You can’t always get what you want but if you try some time, you just might find
You get what you need.”
That’s a quote from those great Western philosophers, the Rolling Stones. Of course, you have to look past their opulent life style and colossal self-absorption to appreciate the wisdom of the words but it’s there nonetheless. With Thanksgiving just around the corner, I’ve been pondering what I can be thankful for. I’ve decided that to a great extent, it depends on your perspective.
If I made a list of all the things I don’t feel thankful for, chances are it could be a very long one. When I look around, I can see many people who have a great deal more than I do in terms of material wealth. There are folks who can drop $10,000 on a meal and not think twice about it or fly off to Paris (France, not Texas) at the drop of a hat. When I contemplate this, I could let it bring my mood down, no doubt. It could really depress me if I let it because I know not only can I not afford these things now, there’s almost no chance I’ll ever be able to afford them. Shoot, I can feel the wind going out of my sails as I sit here and type this. What in the world can I do about this?
Well, the most obvious answer is to make a list of what I do have to be thankful for and compare the two lists. Like the Rolling Stones, minus their opulent life style and with only a fraction of their self-absorption, I addressed this in my song, “Borrowed Time,” which I wrote about what’s really important in life.
“Get a dog, get a wife, have some kids, get a life
And shame on you if you neglect’em, that’s a dirty rotten crime
Cause we’re all livin’ on borrowed time.”
In the song, I go on to mention grandkids, fishing, horses, friends and singing your heart out. Since I’ve got all those things in my life in various quantities, you’d think I’d be pretty doggone content most of the time. My problem is that I’ve also got things going on in my life on occasion that are difficult and, dare I say…UNFAIR! Sometimes these things are only unfair in my mind and sometimes they truly are unfair by any measure. I’d like to ignore them but often I’m just not able. I’ve got them sitting there on my list of things interfering with me being thankful and they get in the way of me letting myself appreciate my life. I’m not sure how to shorten that list and balance things out.
My friend George Ensle, an Austin-based singer/songwriter and a sure nuff real Western philosopher, wrote a song with another great songwriter, Richard Dopson, which helped me tremendously. Here’s a portion of their wisdom.
“I asked for strength and I got troubles to get me straight and strong.
I asked for wisdom and I got problems that taught me right from wrong.
I asked for courage and I got dangers to get me through my fears.
I asked for answers and I got silence that taught me how to hear.
I got the world in a rain drop, I got the promise of a seed, I got all I wanted when I got all I need.”

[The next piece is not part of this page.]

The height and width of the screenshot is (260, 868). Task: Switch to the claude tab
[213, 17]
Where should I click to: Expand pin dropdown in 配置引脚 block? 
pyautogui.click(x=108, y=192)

I’d heard George do this song in the past but just a couple of months back, I had the privilege of hearing him perform it again. All of a sudden, it was like a light bulb went on in my head (sometimes it takes me longer for the lights to come on than it does for other folks). I realized that there were things I was viewing as burdens which were really opportunities for me to become a better person. Maybe I had them on the wrong list. Generally speaking, you don’t build your character by taking the easy way. Good times aren’t really what make you stronger, it’s the hard times that forge the steel. Getting through those times with people you love, helping each other along the way, forgiving each other when you’re less than perfect, getting up when you get knocked down- that’s what really matters.
So thank you for the hard times. Thanks for the chance to show the people I love that I’m there for them, not just when it’s smooth sailing but also when the waters are rough and we don’t know if our little boat is going to get swamped. Thanks for my dogs, my wife, my kids, my grandkids, my two new grand nieces whom I’ll get to meet for the first time at Christmas, thanks for all the wonderful music in my life and thanks for the great friends who have made me one of the wealthiest individuals on the face of the earth. Turns out there’s a lot to be thankful for, it just depends on how you look at it.